Thank you for the opportunity to respond to those who are questioning where I got my facts about the Iraqi civilians killed or displaced by the U.S. invasion and the ensuing violence.

It is the sad nature of war that many, if not most, civilian casualties go unreported by the corporate media.

According to "Iraq Veterans against the War" (ivaw.org), even the most conservative estimates of Iraqi civilian deaths number more than 100,000. Other estimates are closer to 1 million.

But there is little dispute about the Iraqi refugee crisis. You may have seen Angelina Jolie in Baghdad earlier this month speaking about just that in an interview on CNN. Telling, isn't it, that it takes a People magazine cover girl to call attention to what should be headline news.
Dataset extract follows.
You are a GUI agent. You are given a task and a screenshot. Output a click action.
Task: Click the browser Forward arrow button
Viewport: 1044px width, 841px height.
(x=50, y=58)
According to Refugees International (refugeesinternational.org), the United Nations estimates that almost 5 million Iraqis have been displaced by the violence in their country. Forty percent of Iraq's middle class is believed to have fled, a population which includes university professors, doctors, schoolteachers and nurses.

Kudos to Jolie for emphasizing the heartbreaking fact that a large percentage of the refugees are children under 12.

Civilian life in Iraq is untenable, and the resulting refugee crisis is exporting the nation's instability to neighboring countries. The notion that a prolonged American military presence in the region will ever produce a stable Iraq would be ludicrous if it weren't so completely tragic.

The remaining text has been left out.